# [REQUIRED ACTION]
Please copy out each line of the entries in which "корпус" appears.

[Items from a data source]
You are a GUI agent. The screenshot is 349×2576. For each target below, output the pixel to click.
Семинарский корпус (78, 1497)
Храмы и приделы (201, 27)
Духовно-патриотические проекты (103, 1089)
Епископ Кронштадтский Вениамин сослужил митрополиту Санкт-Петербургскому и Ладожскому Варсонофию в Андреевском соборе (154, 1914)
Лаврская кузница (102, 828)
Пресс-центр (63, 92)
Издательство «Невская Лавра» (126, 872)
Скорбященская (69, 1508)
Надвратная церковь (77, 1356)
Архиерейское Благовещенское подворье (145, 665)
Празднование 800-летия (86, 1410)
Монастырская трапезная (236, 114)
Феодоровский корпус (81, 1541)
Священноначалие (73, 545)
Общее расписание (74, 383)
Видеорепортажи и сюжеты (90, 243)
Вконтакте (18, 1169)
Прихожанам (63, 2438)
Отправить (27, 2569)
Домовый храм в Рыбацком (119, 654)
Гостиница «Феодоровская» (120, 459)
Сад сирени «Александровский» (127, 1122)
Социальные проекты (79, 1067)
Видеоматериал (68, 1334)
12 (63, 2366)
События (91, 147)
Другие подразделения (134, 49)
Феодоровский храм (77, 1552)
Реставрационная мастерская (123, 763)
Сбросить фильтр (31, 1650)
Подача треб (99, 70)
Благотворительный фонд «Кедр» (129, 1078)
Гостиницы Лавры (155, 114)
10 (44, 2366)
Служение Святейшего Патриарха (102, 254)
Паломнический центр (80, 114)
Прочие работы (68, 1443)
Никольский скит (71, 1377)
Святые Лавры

# [EXERCISE RESPONSE]
Семинарский корпус (78, 1497)
Феодоровский корпус (81, 1541)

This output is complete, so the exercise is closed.